- Global News Saskatoon (July 27, 2015)
It’s the sign of a vibrant small town in Saskatchewan. For the town of Rosthern having a rural hospital has come with some growing pains and the community is looking to replace it. In what’s become the talk of the town for years, residents are now having to put their money where their mouth is.
Seven municipalities, including Rosthern, have now committed to replace the existing Rosthern Union Hospital. “Everyone, I think really truly recognizes the importance of this facility and I think is mostly ready to set up and help out to raise the 20 per cent required,” said Dennis Helmuth, mayor of Rosthern. Some six to seven million dollars towards the capital costs of the new facility will need to be raised before the province will cover the rest.“Each municipality has determined by themselves what their contribution will be,” added the mayor. Tax increases will be passed on to residents. Rosthern residents are looking at $200 per household per year.A base tax of $150 for every household has been levied for 2015 for Waldheim residents and included in their 2015 municipal taxes, helping to replace a hospital that plays such a vital role in Rosthern and the surrounding area and even downstream in Saskatoon.

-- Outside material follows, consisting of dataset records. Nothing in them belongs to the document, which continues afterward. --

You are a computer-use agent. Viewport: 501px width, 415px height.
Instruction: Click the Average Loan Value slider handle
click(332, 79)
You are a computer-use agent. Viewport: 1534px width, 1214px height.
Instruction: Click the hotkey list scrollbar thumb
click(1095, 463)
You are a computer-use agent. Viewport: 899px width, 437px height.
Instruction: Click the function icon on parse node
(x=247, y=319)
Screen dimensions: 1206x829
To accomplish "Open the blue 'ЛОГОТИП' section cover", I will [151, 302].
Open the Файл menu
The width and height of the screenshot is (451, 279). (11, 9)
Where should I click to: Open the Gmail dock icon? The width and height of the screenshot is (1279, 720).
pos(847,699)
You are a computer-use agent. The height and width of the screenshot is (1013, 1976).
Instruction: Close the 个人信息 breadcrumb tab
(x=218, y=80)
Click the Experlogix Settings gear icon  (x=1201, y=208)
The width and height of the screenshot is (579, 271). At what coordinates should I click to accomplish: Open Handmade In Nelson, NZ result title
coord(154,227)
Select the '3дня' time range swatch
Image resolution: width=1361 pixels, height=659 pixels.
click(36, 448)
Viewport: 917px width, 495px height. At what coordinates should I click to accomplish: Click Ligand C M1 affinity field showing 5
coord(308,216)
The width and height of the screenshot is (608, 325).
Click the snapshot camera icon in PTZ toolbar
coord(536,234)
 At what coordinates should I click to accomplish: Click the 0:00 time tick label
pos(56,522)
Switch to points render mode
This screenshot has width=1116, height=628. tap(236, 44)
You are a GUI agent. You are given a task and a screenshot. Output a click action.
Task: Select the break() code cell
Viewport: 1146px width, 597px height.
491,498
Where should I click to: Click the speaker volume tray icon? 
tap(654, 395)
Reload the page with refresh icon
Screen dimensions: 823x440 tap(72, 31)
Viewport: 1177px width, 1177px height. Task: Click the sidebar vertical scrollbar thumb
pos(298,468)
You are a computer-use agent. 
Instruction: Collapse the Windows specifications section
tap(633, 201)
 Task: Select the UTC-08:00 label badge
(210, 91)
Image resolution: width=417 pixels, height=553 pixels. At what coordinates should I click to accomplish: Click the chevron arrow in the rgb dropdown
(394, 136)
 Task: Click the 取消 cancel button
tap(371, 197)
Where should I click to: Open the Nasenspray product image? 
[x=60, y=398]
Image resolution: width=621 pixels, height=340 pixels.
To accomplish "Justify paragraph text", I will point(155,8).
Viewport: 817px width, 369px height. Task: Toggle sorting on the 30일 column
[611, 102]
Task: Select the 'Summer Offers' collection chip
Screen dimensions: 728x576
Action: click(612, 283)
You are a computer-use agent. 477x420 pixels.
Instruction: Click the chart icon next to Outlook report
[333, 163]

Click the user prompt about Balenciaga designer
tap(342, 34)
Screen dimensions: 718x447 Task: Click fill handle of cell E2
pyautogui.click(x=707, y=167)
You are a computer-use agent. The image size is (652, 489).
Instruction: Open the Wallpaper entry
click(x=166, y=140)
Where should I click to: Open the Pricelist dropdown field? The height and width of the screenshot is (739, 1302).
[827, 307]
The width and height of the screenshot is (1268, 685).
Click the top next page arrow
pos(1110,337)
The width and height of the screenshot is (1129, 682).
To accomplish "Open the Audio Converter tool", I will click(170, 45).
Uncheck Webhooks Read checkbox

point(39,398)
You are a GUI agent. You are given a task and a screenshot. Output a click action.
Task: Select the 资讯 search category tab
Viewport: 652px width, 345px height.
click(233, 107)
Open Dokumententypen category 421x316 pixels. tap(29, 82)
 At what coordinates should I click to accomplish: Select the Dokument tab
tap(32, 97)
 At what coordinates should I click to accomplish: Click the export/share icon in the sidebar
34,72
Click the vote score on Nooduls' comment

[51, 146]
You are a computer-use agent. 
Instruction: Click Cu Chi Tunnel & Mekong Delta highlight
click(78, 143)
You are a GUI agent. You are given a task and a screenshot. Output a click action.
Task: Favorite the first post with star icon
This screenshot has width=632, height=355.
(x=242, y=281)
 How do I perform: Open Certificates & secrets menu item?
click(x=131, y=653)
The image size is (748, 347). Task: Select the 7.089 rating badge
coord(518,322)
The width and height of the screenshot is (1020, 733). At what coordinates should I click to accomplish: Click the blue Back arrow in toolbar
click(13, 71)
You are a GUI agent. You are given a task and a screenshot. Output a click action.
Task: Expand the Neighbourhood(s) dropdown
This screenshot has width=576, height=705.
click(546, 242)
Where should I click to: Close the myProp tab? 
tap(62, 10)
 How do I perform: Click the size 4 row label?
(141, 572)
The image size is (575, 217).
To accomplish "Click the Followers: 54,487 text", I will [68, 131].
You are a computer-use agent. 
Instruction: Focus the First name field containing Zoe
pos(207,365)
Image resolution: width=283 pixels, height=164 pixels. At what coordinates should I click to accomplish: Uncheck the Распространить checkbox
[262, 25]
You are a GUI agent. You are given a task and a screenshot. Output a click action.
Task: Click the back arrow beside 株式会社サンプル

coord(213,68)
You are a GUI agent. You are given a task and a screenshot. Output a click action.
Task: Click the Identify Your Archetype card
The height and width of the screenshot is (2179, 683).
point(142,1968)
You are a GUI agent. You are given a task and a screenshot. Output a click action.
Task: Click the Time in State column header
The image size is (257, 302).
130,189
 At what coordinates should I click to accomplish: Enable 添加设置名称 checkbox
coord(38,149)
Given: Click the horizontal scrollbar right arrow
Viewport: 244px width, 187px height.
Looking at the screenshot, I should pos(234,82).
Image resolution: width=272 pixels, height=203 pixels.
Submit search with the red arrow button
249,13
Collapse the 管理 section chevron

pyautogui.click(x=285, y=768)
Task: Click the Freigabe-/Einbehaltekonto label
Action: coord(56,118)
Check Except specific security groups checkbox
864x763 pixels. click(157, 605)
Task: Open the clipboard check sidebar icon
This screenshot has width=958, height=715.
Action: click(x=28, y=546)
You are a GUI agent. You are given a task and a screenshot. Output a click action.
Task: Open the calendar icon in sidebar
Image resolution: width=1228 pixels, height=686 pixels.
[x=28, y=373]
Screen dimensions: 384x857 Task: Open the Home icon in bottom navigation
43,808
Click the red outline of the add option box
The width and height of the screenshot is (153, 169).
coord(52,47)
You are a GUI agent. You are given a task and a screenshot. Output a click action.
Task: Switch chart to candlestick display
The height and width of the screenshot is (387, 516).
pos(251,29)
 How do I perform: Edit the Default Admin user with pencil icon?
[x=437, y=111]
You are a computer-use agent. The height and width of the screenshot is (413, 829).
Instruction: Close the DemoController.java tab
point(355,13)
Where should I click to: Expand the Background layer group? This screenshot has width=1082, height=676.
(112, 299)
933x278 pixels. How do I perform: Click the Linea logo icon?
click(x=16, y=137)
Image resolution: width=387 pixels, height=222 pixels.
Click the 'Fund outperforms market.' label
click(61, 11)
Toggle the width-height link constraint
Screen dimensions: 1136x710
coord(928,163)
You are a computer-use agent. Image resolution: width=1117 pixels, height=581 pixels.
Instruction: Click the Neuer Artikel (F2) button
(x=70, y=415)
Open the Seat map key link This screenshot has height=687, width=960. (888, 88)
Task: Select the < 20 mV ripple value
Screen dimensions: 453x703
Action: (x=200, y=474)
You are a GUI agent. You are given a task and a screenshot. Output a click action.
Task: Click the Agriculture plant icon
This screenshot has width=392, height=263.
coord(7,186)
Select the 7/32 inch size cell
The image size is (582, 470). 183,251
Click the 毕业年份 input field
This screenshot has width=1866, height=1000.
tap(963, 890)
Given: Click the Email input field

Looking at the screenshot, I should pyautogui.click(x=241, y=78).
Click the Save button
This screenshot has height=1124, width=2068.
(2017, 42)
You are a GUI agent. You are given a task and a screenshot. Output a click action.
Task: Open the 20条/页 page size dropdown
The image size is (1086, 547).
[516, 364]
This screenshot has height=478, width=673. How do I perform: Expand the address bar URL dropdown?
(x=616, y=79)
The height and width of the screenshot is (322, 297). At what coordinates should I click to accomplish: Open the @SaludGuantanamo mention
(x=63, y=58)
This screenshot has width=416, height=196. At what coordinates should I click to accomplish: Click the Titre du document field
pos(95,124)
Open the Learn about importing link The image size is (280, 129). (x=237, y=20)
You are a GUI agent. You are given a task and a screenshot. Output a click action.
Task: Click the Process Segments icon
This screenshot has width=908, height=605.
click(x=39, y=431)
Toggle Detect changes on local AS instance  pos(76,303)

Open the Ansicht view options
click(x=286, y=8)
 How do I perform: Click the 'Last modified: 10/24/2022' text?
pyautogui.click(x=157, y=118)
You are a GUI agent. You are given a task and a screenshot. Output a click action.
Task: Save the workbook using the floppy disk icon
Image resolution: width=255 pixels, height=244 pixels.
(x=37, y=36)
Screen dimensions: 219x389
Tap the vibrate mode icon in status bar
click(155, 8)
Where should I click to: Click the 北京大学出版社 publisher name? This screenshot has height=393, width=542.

“As I understand, we’re the largest community-based hospital north of Saskatoon and we do serve a very large population, so it’s a crucial service and without it the crush on city facilities would be even more pronounced,” said Helmuth.
Nine physicians work at the hospital, six full-time, with 25 active beds on-site. The vision is that the new hospital will have the same number of beds but will be more versatile. “A few areas where I think it will be a lot better is efficiency and wait times and I think in patient safety as well just getting a little more modern, accessible rooms and probably better for infection control and I think that’s where things will really
improve,” said Dr. Jess Melle.
Built in 1950, the hospital had additions added in 1960 and 1970. All those involved today say, at this point, there is no other choice but to replace the hospital as a permanent solution to its problems. “We’ve had two engineering studies. One seven years ago said it had to be replaced. The health region didn’t want to accept that so they had it done again and the same company said it had to be replaced,” said Donald Greve, a former physician at the hospital. “You don’t want to put good money into a bad situation.”
As for a timeline for the new hospital, until funding is in place, it’s up in the air.